%%

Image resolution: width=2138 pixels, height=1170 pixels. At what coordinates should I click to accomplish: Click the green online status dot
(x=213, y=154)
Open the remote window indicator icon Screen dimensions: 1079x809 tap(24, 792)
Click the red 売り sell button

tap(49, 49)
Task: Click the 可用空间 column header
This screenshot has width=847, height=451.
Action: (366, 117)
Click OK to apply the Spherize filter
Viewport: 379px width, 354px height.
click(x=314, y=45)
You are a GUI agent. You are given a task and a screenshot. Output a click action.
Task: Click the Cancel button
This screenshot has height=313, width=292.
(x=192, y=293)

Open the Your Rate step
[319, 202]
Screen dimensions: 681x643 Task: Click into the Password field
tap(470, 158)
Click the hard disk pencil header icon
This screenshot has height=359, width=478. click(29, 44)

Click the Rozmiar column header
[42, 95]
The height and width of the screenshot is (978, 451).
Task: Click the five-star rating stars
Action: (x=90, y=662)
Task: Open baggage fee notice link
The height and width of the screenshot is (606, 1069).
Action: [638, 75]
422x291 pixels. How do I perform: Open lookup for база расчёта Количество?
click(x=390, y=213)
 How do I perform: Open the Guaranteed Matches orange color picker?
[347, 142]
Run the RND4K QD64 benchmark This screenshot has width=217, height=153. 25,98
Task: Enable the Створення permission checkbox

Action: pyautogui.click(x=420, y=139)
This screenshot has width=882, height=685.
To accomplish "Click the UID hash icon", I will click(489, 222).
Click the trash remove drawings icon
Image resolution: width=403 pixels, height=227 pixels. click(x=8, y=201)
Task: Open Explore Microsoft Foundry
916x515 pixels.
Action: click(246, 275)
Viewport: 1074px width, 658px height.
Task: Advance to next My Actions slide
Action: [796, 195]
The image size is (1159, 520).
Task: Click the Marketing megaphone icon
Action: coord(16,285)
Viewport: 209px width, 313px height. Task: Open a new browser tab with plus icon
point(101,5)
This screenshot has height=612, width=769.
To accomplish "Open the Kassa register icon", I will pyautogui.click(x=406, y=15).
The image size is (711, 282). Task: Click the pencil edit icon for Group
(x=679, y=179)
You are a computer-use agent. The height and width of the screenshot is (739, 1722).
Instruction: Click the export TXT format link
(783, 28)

%%

- **PROBLEM DESCRIPTION**: Update these lines by replacing every occurrence of "column header" with "column heading", and leave everything else unchanged.

- **RESPONSE FOR THIS EXERCISE**:
Image resolution: width=2138 pixels, height=1170 pixels. At what coordinates should I click to accomplish: Click the green online status dot
(x=213, y=154)
Open the remote window indicator icon Screen dimensions: 1079x809 tap(24, 792)
Click the red 売り sell button

tap(49, 49)
Task: Click the 可用空间 column heading
This screenshot has width=847, height=451.
Action: (366, 117)
Click OK to apply the Spherize filter
Viewport: 379px width, 354px height.
click(x=314, y=45)
You are a GUI agent. You are given a task and a screenshot. Output a click action.
Task: Click the Cancel button
This screenshot has height=313, width=292.
(x=192, y=293)

Open the Your Rate step
[319, 202]
Screen dimensions: 681x643 Task: Click into the Password field
tap(470, 158)
Click the hard disk pencil header icon
This screenshot has height=359, width=478. click(29, 44)

Click the Rozmiar column heading
[42, 95]
The height and width of the screenshot is (978, 451).
Task: Click the five-star rating stars
Action: (x=90, y=662)
Task: Open baggage fee notice link
The height and width of the screenshot is (606, 1069).
Action: [638, 75]
422x291 pixels. How do I perform: Open lookup for база расчёта Количество?
click(x=390, y=213)
 How do I perform: Open the Guaranteed Matches orange color picker?
[347, 142]
Run the RND4K QD64 benchmark This screenshot has width=217, height=153. 25,98
Task: Enable the Створення permission checkbox

Action: pyautogui.click(x=420, y=139)
This screenshot has width=882, height=685.
To accomplish "Click the UID hash icon", I will click(489, 222).
Click the trash remove drawings icon
Image resolution: width=403 pixels, height=227 pixels. click(x=8, y=201)
Task: Open Explore Microsoft Foundry
916x515 pixels.
Action: click(246, 275)
Viewport: 1074px width, 658px height.
Task: Advance to next My Actions slide
Action: [796, 195]
The image size is (1159, 520).
Task: Click the Marketing megaphone icon
Action: coord(16,285)
Viewport: 209px width, 313px height. Task: Open a new browser tab with plus icon
point(101,5)
This screenshot has height=612, width=769.
To accomplish "Open the Kassa register icon", I will pyautogui.click(x=406, y=15).
The image size is (711, 282). Task: Click the pencil edit icon for Group
(x=679, y=179)
You are a computer-use agent. The height and width of the screenshot is (739, 1722).
Instruction: Click the export TXT format link
(783, 28)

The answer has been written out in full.